My kids have traveled with school groups and sports, gone out of town with relatives, etc. We can easily say a simple “no, sorry” to a party or anything else as needed, but no to a sleepover in a private home is met with “oh no! why not?! what other dates work?!” from other parents and their kids. I just don’t get why it is so important and why such a big push for these events.


A strict “no sleepovers” policy is too often borne out of a parent’s transphobic prejudice.


I think it’s former sexual assault or childhood abuse.



+1

Some moms, if they only hvae one gender of DC, get irrational - but I think it is because they were sexually abused or sexually assaulted, at some point, and don't want to come out and say it. Which is fine, but don't make assumptions about other houses.

I also find that first generation (my parents) do not approve of sleepovers, in general.


I am in the nope camp and was not abused. I witnessed inter-family creepiness bordering on incest/abuse during a sleepover.
Anonymous
I guess I grew up in a normal neighborhood with normal families. Loved having sleepovers and going to them.

But I wouldn’t sleep over random houses. These were cousins, neighbors, and school friends whose houses I have already been in many times. If something felt off, I just wouldn’t go there anymore and say no to a sleepover
Anonymous
Anonymous wrote:We don’t allow sleepovers, period. Why are people so outraged and appalled by a “no” to sleepovers? It’s bizarre.

My kids have traveled with school groups and sports, gone out of town with relatives, etc. We can easily say a simple “no, sorry” to a party or anything else as needed, but no to a sleepover in a private home is met with “oh no! why not?! what other dates work?!” from other parents and their kids. I just don’t get why it is so important and why such a big push for these events.


That's because a party is large and hard to reschedule, but a sleepover is usually a very small gathering, and so hosts typically try to accommodate the guests by changing the date. This is meant to be a nice gesture, so that your Larla feels included rather than left out of a small gathering with close friends. Why do you interpret it as outrage or pushiness? If you simply said to me, "Sorry, but Larla is not allowed to do sleepovers at her age." I would be totally fine about it, and I would not bother you again with a sleepover invite.
Anonymous
The no sleepover families are just hiding their strange families. Don’t want their kids spilling the beans when left out of their grasp.
Anonymous
Anonymous wrote:The no sleepover families are just hiding their strange families. Don’t want their kids spilling the beans when left out of their grasp.

Yeah, right. That’s not the first thing that comes to mind. You’re strange.
Anonymous
Anonymous wrote:In the world of anti social introverts that stare at screens, you are making it worse OP

Sleepovers are fun, relaxing, and give a long period of time in over-scheduled world for kids to get to know each other.

I have so many core sleepover memories and my two daughters love them too
Being an introvert is not a disease. Let them do their thing, like they let you idiots free to be.
Anonymous
Anonymous wrote:The no sleepover families are just hiding their strange families. Don’t want their kids spilling the beans when left out of their grasp.

Activity list »
**1)** In the sleepover discussion, list the groups of people one poster names as the hosts of the sleepovers they went to while growing up.
**2)** Summarize the sleepover discussion in two sentences.
**3)** Rewrite the part of the sleepover discussion that begins at the words "I also find" and stops after "sleepovers? It’s bizarre.", swapping every "houses" for "homes".

Record excerpts »
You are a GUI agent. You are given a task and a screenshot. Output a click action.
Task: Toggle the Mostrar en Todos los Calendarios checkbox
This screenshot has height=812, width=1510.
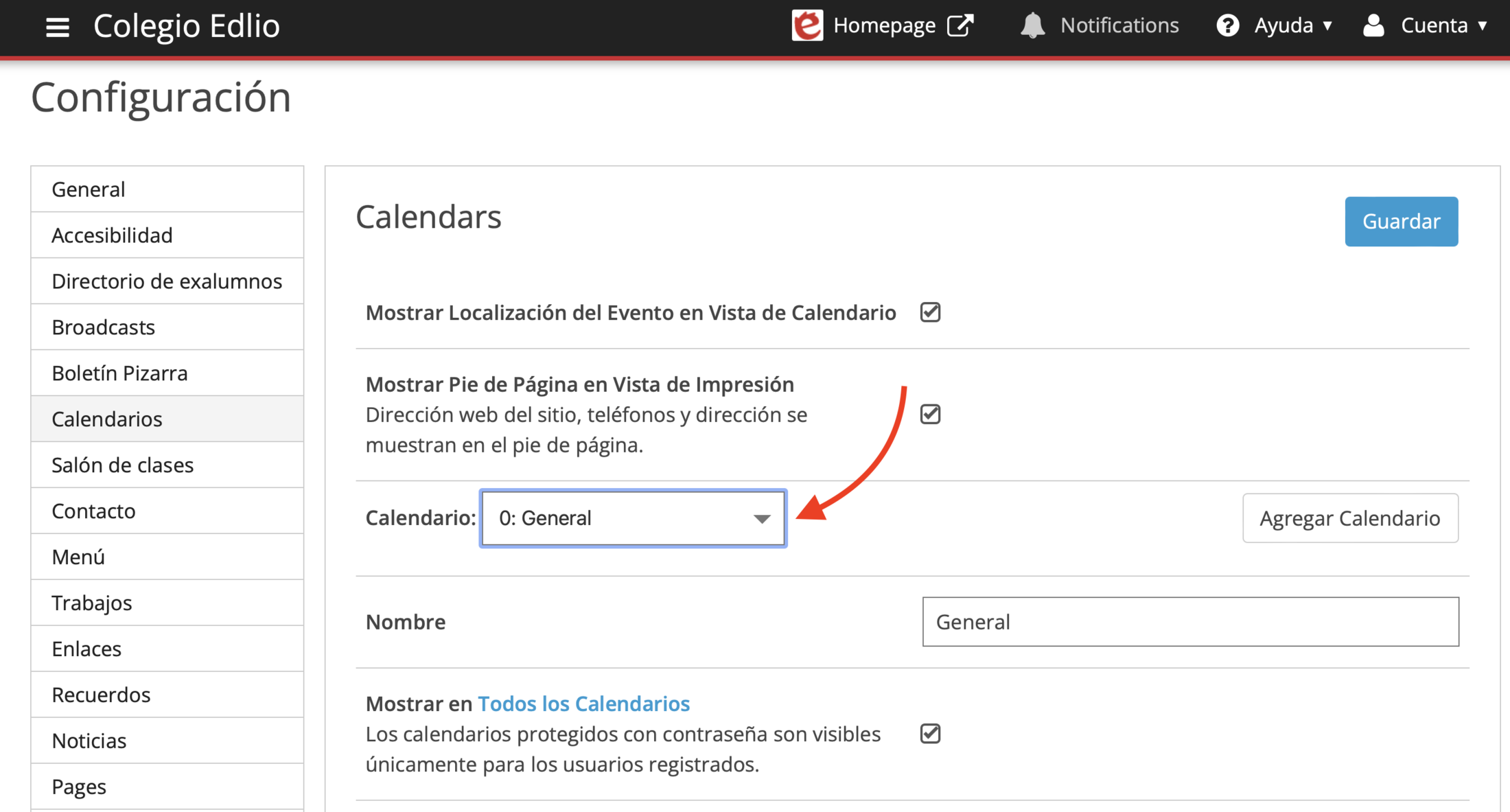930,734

---

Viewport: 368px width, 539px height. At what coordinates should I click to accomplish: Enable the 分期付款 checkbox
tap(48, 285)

==

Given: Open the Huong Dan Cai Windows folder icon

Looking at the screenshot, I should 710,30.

Replies »
**1)** Cousins, neighbors, and school friends.

**2)** A parent who does not allow sleepovers asks why other families react so strongly to a "no" when other refusals are accepted easily. Replies variously blame such bans on transphobic prejudice, past sexual abuse, first-generation parents' disapproval, or hiding strange families, while others defend sleepovers as fun and relaxing and describe offering new dates as a kind gesture.

**3)**
I also find that first generation (my parents) do not approve of sleepovers, in general.


I am in the nope camp and was not abused. I witnessed inter-family creepiness bordering on incest/abuse during a sleepover.
Anonymous
I guess I grew up in a normal neighborhood with normal families. Loved having sleepovers and going to them.

But I wouldn’t sleep over random homes. These were cousins, neighbors, and school friends whose homes I have already been in many times. If something felt off, I just wouldn’t go there anymore and say no to a sleepover
Anonymous
Anonymous wrote:We don’t allow sleepovers, period. Why are people so outraged and appalled by a “no” to sleepovers? It’s bizarre.